Description
Intro
This batch of Sumatra comes to us from the area around Kayu Aro that is known mostly for its tea plantations, but further up the hillside on the side of Mount Kerinci there are some newer coffee growing areas, not the least of which are the smallholder farms of the members of Koperasi ALKO.
Originating from 22 villages, these 17 farmers’ groups (4 of which are exclusively for women) bring their coffee to a central processing facility for export readiness. Coffee is only brought down to a lower elevation once it is ready to be shipped immediately, something that can really improve the chances of maintaining a coffee’s quality.
This is one of the cleanest and freshest-tasting Sumatran coffees we’ve had the pleasure of roasting. If you’re looking for an impressively clean Sumatran coffee, this is it.
Origin Information
Grower - 294 Smallholder farmers organized around Koperasi ALKOVariety - S795 (Jember)
Region - Kayu Aro, Kerinci Regency, Jambi Province, Sumatra, Indonesia
Harvest - November - December 2019
Altitude - 1300 to 1600 m (4265 to 5249 ft)
Soil - Volcanic loam
Process - Wet hulling: Depulped, dry fermented 8-24 hours, briefly washed, dried to 25% moisture, hulled, and sun dried to final moisture content.
Taste Profile
Sweetness - Sugarcane, CaramelAcidity - Citric
Viscosity - Creamy, Syrupy
Cleanliness - Floral, Herbal
Roast
We roasted this batch of Sumatra Kayu to a full medium roast. Depending on the grind and brewing method, this Sumatra Kayu Crown Jewel can produce notes of Lime, melon, clear palm sugar, and a syrupy black cherry.
Brewing
As with most Top-Shelf coffees, we suggest using the pour-over method to maximized the aroma and flavor of this Crown Jewel coffee using a 1:16 coffee to water ratio with the water between 200F and 205F. Once grounds are placed in the filter, pre-soak grounds by covering with water for ~30sec to allow for blooming, then finish with either a steady pour or a couple of short pours to complete the brewing process.
Brew Observations / Analysis
Brew Observation by Evan Gilman, Royal Coffee
Brewing Sumatran coffee is always an adventure. I have found that many of these coffees extract quite readily, but have a tendency to show off bitter, cholorogenic-acid forward flavors. This coffee was easy to get some tasty results from, but I wanted to try something that has worked in the past to stymie the bitter flavors of a Sumatran coffee.
My first brew was pretty standard – a 1:16 ratio of coffee to water in the Chemex, with a 20 grind on the Baratza Virtuoso. Everything went swimmingly, and my final extraction percentage was 18.46% – pretty nice, but I could have pulled a bit more from the coffee. Flavors included juniper, molasses, and chocolate fudge, with a little cherry on cooling.

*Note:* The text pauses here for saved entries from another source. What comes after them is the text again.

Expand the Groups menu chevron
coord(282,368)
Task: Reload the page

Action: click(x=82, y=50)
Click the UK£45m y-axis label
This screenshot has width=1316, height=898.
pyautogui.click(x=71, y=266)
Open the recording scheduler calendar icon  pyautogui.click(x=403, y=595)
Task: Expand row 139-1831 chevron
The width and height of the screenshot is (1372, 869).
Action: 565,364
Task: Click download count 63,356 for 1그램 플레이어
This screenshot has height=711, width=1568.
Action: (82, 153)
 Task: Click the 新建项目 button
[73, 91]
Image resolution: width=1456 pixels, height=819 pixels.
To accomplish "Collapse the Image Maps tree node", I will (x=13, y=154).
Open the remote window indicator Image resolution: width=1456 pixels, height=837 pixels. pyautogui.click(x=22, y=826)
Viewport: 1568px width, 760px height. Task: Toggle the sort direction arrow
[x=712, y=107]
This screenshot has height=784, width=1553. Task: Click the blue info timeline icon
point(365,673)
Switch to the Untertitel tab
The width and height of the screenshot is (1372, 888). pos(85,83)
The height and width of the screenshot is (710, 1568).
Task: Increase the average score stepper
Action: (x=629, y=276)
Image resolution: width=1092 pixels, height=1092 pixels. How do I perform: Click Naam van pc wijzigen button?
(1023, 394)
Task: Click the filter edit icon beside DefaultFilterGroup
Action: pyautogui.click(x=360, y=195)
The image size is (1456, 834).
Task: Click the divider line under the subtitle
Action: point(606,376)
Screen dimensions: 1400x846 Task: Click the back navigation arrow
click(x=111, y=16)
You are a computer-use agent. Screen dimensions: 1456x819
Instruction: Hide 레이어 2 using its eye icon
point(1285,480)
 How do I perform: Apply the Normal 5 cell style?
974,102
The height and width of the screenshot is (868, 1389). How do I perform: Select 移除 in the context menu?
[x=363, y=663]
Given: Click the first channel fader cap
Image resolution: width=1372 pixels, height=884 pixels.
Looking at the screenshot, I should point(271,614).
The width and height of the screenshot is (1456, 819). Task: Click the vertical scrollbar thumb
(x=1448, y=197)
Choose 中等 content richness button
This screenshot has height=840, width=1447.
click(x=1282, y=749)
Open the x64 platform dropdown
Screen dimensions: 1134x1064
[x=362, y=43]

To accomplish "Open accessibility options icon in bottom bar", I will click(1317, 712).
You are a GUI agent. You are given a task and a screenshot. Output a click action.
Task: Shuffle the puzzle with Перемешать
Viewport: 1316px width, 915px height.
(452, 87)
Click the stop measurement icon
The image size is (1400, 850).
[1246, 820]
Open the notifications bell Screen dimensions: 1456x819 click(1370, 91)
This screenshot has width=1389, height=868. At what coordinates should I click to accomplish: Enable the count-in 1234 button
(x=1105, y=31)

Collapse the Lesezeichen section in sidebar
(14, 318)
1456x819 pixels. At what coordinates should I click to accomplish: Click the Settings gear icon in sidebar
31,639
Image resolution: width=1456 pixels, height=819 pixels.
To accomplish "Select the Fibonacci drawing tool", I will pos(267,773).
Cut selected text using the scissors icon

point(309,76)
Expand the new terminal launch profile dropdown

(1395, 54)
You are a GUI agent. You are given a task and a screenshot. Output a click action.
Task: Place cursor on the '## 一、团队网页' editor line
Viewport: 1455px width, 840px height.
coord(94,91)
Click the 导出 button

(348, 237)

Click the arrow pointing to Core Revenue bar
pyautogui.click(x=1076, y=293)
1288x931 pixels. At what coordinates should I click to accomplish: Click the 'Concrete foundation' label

A very pleasant cup!
So I tried keeping everything the same while coarsening the grind a bit, to 24 on the Virtuoso. I got a nearly identical extraction (18.6%), but in a slightly shorter amount of time due to the water flowing through more quickly. The flavors here were definitely inferior, though. Molasses took the front, with some indistinct plum and cola notes on the finish. No sweet cherry notes, and a little bitterness on the finish. Wrong direction! I recommend grinding fine, and maybe even using a little dilution…
Which brings me to how I like to brew Sumatran coffees – with a little bypass. I brewed at extra high strength ( 1:9.5 ) and then diluted to 1:14.5. My first brew was only 380g of water for 40g of coffee, with 200g of bypass water added later. The result was nothing short of fantastic, and reaffirmed my love of Sumatran coffees. Lime, melon, clear palm sugar, and a syrupy black cherry (think homemade bourbon-soaked cherry) were all there. This really brought out the sweetness in the cup, and pushed those bitter notes out of the way.
Producer Background
Sumatra Kayu Aro AgroTropic Nusantara Wet Hulled Crown Jewel is sourced from family-owned farms organized around an export company called PT. AgroTropic Nusantara (AGTN), which has been working with coffee producers since 2013 in the Kayu Aro highlands of the Kerinci regency within the Jambi province on the island of Sumatra, Indonesia. AGTN has established an association of 680 producers who cultivating coffee on 2 acre parcels around the Kerinci valley’s edge near Mount Kerinci, the highest volcano in Indonesia and home to the Sumatran tiger, which inhabits the Kerinci Seblat (the largest national park in Sumatra and a UNESCO World Heritage site). Through coffee AGTN has focused on supporting increased employment opportunities for women, which includes a woman as the director of operations. Women are also running the coffee nursery program and handsorting at dry mill. AGTN also works closely with producers to decrease forest encroachment by using their coffee farms as a protective buffer for the Kerinci Seblat national park, which encircles the entire Kerinci valley with unparalleled natural beauty.